Jerzy Hoffman directed this three-hour adaptation of a historical novel by Henryk Sienkiewicz (Quo Vadis?), set in the mid-17th century when rival armies of Poles, Tartars, cossacks, and rebellious peasants battled for control of Poland and the Ukraine. The film is filled with brutality–impaling, hangings, torching of villages–yet none of it seems gratuitous; its epic battles recall the grand devastation of Kurosawa’s films, and Hoffman never loses sight of his characters, the warlords who fancy themselves errant knights but behave like cutthroats. In true Hollywood fashion he also finds time for a romance, between the most beautiful princess in Poland and the only warrior who looks good wearing mud and a three-day beard. But he’s much more interested in capturing the sweep of history and sketching its various players; his utterly absorbing epic succeeds as both historical document and ripping good adventure story. (JH) (Copernicus Center, 10:00 am)

The Third Miracle

Ed Harris stars as a disillusioned priest who’s assigned to investigate a series of miraculous incidents, a mission that forces him to explore his own faith. Agnieszka Holland (The Secret Garden, Europa Europa) directed; with Anne Heche and Armin Mueller-Stahl. Jan A.P. Kaczmarek, who composed the film’s score, will attend the screening. (Copernicus Center, 6:00)

Father’s Law

Actor Marek Kondrat makes his directorial debut with this drama of a father who takes the law into his own hands after the men who raped his daughter go unpunished. To be shown without subtitles. (Copernicus Center, 8:30)

You Must Live

A father, worried by the disappearance of his addict son, enlists the boy’s ex-girlfriend in his search and plunges into the drug underworld. Konrad Szolajski, director of this 1997 feature, will attend the screening. (Society for Arts, 10:15)


Upsidedown Mountain

A giant and various spirits try to free children from a fortress on the title mountain. Leszek Galysz directed this animated feature. (Copernicus Center, 2:00)

Operation “Goat”

International tensions escalate after a scientific accident transfers the mind of a female KGB agent into the body of a Polish male scientist, and vice versa. To be shown without subtitles. Director Konrad Szolajski will attend the screening. (Copernicus Center, 3:30)
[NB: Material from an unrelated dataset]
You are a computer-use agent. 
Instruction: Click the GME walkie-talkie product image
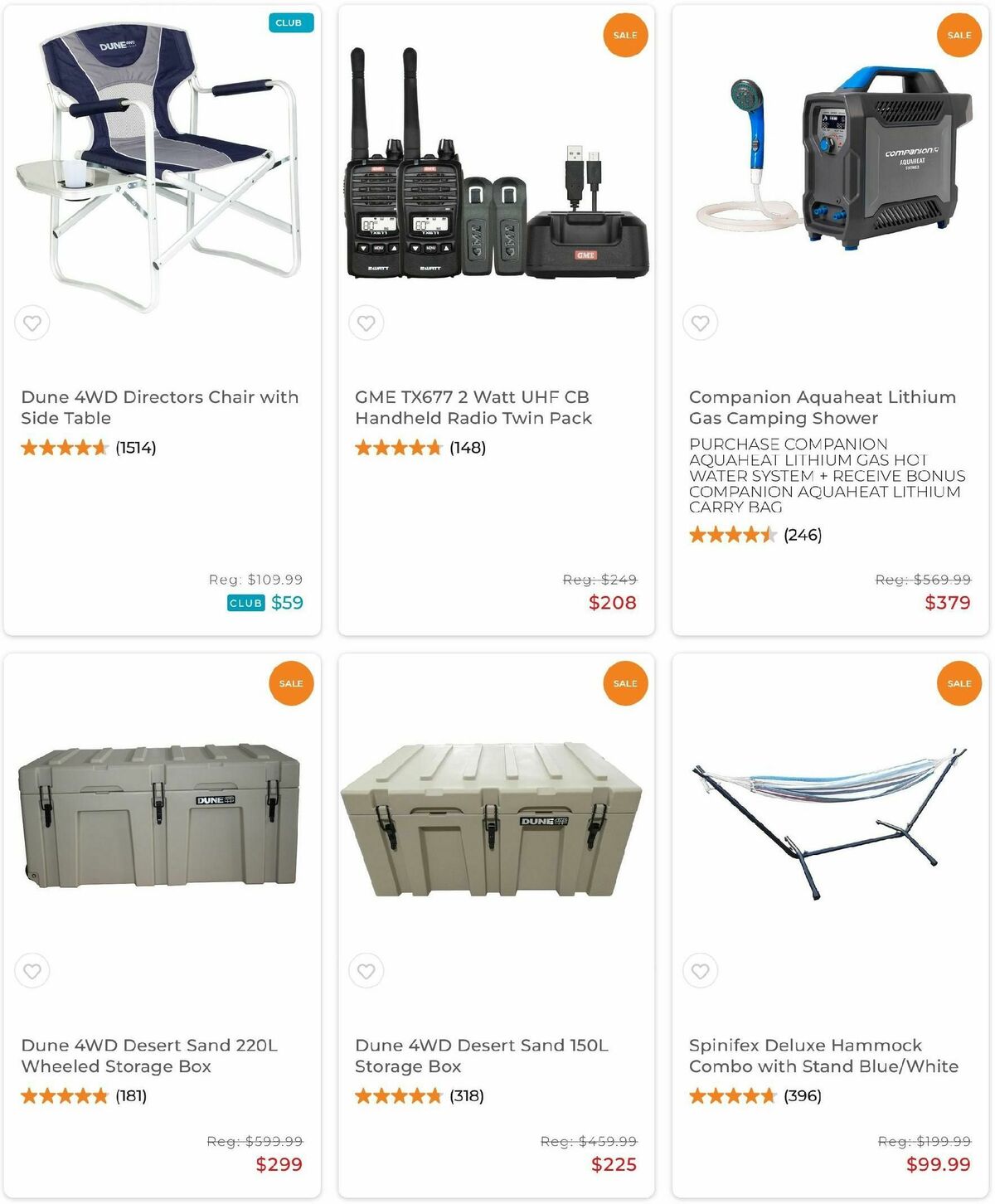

A Week in the Life of a Man

See listing for Friday, November 5. (Copernicus Center, 6:00)

Like a Drug

Barbara Sass directed this melodrama about a young poet with a heart condition who agonizes over the meaning of life. Anna (Magdalena Cielecka, looking sultry and dazed) writes impulsive verse, muses over metaphysics, talks to an imaginary girl who might be her conscience, and beds down with a succession of men after her husband commits suicide. Sass sets the story amid the political tensions of the early 80s, casting Anna as a new kind of Polish woman: independent, assertive, sexually adventurous, yet emotionally vulnerable. But despite the feminist posturing and intellectual veneer, this is really an old-fashioned “women’s picture.” (TS) Sass will attend the screening. (Copernicus Center, 8:00)


Films by Pawel Lozinski

Pawel Lozinski’s documentaries are not for the faint of heart; both Sisters and Such a Story focus on elderly working-class people who were promised the world by Poland’s communist regime and now find themselves tossed aside under capitalism. Sisters profiles a pair of elderly siblings who bicker over events that happened years ago, when they were both young and had bright futures. In Such a Story Lozinski trains his pitiless camera on Wiesio, a fat, foulmouthed retired truck driver; ruined by drink and cigarettes, dying of some unnamed disease, he roots through the garbage for tossed-out treasure–old flashlights, discarded carpets, a leather jacket with a large hole in the collar. Lozinski strips his subjects bare, revealing them warts and all; though hard to watch, his relentless portraits of life at the bottom can be liberating in the same way that Beckett’s darkest plays generate light. (JH) On the same program: Lozinski’s Place of Birth (1992), about a Polish Jew who escaped the Holocaust and emigrated to the U.S. but whose unsettled past compels him to return home a half century later. Lozinski will attend the screening. (Society for Arts, 7:00)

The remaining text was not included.